節選段落 –
┌────────
對EAE模型組、RGMa RNAi組及空載體對照組進行神經功能評分。EAE模型組小鼠自于免疫后第8天起病，神經功能損傷逐漸加重，約免疫后第18天神經功能損傷達最高峰。空載體對照組于免疫后免疫后第9天起病，免疫后第18天達病情最高峰，與EAE模型組相似。而RGMa RNAi組于免疫后第12天起病，免疫后第18天病情達最高峰。與前兩組比較起病時間明顯推遲，神經功能評分明顯降低，神經功能損傷明顯減輕，見圖1；同時HE染色結果也顯示RGMa RNAi組脊髓前角炎性細胞浸潤程度較空載體對照組明顯減輕(炎性指數0.72±0.25vs.3.37±0.81，P=0.002)，見圖2。

a：P<0.01，b：P<0.05， 與EAE模型組比較。

A.HE染色；B.炎性指數；a：P<0.01，與空載體對照組比較。

2.2 Western blot示EAE小鼠RGMa表達水平

與EAE模型組(0.58±0.09)比較，RGMa RNAi組(0.07±0.01)RGMa相對表達水平明顯降低(P<0.001)，見圖3A。

2.3 各組小鼠Rho激酶表達水平比較

與正常對照組(18.23±2.60)小鼠比較，EAE模型組(66.74±8.35)Rho激酶相對表達水平顯著升高(P=0.038)，空載體對照組(73.02±12.47)Rho激酶表達與EAE模型組比較無明顯差異，而RGMa RNAi組(42.98±5.69)Rho激酶相對表達水平較EAE模型組明顯降低(P=0.027)，見圖3B。

A：RGMa;B：Rho激酶。

2.4 各組小鼠IL-27表達比較

EAE模型組(368.98±30.85)免疫后第18天IL-27表達水平與正常對照組(1 145.36±134.45)比較顯著升高(P<0.001)。與EAE模型組比較。空載體對照組(1 200.90±163.27，P=0.100)IL-27表達水平亦較高，但差異無統計學意義(P=0.010)，而RGMa RNAi組(658.46±83.41，P=0.004)及Rho激酶抑制劑組(804.45±133.90,P=0.022)IL-27的表達較EAE模型組顯著降低；與PBS組(1 060.73±104.54)比較，Rho激酶抑制劑組IL-27表達顯著降低(P=0.022)，見圖4。
└────────
任務要求 – 請列出節選段落中提到的所有小鼠組別名稱。 本頁所附記錄無需使用。

提供資料 –
┌────────
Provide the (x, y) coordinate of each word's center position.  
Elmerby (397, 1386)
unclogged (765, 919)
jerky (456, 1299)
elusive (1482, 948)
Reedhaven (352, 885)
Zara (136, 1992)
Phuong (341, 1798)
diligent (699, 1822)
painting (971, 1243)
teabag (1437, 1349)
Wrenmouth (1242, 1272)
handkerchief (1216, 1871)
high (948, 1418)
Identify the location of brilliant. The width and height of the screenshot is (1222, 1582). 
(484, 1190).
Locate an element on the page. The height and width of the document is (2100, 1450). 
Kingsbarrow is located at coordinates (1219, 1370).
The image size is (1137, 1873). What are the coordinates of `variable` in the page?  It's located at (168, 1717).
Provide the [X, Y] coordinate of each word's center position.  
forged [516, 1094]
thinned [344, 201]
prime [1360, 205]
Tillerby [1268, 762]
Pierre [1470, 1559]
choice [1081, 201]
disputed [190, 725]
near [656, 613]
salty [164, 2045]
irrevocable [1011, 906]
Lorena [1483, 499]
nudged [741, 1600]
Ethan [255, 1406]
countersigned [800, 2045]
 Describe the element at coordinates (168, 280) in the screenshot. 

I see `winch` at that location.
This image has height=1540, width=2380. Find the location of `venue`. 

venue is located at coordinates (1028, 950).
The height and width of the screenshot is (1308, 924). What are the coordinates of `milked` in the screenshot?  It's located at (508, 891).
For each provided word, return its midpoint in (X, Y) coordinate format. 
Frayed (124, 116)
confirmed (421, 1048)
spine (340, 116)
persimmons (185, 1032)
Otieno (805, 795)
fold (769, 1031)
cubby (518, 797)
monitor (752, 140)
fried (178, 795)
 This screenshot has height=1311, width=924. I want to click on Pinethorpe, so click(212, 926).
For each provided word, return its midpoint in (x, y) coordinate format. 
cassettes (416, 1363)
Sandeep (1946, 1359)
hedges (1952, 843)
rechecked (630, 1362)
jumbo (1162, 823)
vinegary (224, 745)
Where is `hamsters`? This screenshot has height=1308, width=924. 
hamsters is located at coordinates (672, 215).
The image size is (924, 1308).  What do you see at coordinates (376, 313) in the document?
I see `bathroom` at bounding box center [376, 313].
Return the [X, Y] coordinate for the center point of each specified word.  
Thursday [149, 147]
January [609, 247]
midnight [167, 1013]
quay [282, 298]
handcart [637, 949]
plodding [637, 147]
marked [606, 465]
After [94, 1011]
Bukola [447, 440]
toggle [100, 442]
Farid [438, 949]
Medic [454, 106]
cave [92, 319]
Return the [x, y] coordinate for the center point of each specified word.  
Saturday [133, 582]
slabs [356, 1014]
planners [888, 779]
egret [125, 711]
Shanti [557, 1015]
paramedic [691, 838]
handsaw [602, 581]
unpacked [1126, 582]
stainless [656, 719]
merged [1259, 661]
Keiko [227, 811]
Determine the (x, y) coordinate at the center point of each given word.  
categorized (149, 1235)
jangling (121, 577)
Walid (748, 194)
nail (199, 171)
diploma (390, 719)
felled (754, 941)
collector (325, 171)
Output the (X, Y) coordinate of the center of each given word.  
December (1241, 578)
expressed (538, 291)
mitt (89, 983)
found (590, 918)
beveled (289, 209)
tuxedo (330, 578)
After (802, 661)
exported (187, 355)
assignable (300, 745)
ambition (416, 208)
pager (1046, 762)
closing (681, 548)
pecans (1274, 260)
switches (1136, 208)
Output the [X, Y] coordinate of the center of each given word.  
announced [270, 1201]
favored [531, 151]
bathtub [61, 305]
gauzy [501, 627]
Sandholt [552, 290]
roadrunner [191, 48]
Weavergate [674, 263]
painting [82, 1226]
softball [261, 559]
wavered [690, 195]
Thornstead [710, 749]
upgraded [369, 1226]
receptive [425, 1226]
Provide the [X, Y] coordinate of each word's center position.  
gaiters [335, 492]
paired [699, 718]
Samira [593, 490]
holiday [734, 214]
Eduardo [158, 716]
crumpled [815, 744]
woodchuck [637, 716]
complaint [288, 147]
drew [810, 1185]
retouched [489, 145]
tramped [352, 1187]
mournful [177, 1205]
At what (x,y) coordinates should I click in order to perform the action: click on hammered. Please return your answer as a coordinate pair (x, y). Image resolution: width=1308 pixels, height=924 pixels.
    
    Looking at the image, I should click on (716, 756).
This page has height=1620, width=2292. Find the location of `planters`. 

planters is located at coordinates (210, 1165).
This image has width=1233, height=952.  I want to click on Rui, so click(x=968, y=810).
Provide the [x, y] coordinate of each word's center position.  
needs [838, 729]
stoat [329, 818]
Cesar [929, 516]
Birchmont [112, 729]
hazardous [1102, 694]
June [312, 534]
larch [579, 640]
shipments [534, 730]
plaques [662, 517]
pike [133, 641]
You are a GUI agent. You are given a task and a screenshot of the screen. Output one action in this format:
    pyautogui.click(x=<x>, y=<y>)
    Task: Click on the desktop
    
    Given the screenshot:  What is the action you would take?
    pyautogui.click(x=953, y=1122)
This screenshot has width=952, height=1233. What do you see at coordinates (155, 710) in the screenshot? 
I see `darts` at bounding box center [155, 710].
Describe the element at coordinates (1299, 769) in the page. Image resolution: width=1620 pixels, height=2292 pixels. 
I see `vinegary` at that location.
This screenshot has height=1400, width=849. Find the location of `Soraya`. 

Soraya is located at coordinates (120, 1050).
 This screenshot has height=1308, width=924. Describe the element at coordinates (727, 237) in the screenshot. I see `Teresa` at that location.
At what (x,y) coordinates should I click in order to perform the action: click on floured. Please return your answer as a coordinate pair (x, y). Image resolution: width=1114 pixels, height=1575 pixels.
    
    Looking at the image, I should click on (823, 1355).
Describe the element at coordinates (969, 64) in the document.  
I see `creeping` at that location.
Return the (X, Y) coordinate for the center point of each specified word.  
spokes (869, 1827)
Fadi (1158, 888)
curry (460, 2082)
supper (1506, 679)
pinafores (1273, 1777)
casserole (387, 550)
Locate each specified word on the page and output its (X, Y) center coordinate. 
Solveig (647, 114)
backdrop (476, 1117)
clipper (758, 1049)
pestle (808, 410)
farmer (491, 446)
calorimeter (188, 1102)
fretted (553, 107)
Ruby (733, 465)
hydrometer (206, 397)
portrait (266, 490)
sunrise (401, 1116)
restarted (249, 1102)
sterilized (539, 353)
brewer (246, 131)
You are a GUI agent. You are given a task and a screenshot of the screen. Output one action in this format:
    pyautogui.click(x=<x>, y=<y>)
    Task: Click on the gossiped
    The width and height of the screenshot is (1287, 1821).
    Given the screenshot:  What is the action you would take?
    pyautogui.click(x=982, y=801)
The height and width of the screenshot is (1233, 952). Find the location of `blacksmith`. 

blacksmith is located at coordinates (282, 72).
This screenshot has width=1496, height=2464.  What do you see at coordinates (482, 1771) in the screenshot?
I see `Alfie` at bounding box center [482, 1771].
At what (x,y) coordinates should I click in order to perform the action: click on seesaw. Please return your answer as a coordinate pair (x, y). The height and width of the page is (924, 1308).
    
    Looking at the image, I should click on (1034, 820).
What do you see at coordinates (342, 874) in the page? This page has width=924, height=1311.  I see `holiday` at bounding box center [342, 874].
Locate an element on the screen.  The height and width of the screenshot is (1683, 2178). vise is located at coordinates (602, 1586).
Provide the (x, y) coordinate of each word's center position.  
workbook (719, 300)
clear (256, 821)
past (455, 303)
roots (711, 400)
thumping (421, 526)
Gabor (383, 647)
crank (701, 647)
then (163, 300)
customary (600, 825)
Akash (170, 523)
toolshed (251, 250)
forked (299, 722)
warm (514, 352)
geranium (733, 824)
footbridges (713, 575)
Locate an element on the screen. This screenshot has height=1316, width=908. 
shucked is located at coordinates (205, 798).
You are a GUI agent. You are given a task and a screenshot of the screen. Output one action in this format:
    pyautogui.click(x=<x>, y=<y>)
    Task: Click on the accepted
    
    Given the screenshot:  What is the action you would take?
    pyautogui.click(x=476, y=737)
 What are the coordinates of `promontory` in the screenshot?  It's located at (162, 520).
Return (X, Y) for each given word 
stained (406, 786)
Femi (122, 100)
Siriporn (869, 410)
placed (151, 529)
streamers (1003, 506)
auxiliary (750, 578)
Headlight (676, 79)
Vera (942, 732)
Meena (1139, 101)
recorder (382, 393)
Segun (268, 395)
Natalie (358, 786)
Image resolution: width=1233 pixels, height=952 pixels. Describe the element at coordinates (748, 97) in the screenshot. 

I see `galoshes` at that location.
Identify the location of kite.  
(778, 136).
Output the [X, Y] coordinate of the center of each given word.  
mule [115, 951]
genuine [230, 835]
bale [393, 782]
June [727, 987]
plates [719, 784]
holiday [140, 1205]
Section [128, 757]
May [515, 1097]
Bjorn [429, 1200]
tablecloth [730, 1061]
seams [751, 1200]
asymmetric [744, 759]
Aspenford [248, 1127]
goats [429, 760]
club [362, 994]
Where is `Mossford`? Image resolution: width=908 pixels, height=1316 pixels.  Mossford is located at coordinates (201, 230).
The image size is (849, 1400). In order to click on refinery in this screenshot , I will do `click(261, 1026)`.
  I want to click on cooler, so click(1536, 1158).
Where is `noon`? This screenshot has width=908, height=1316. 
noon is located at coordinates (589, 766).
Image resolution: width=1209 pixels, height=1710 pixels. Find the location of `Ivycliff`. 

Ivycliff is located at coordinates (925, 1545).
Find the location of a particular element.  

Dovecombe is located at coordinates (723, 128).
└────────
解答 – EAE模型組、RGMa RNAi組、空載體對照組、正常對照組、Rho激酶抑制劑組、PBS組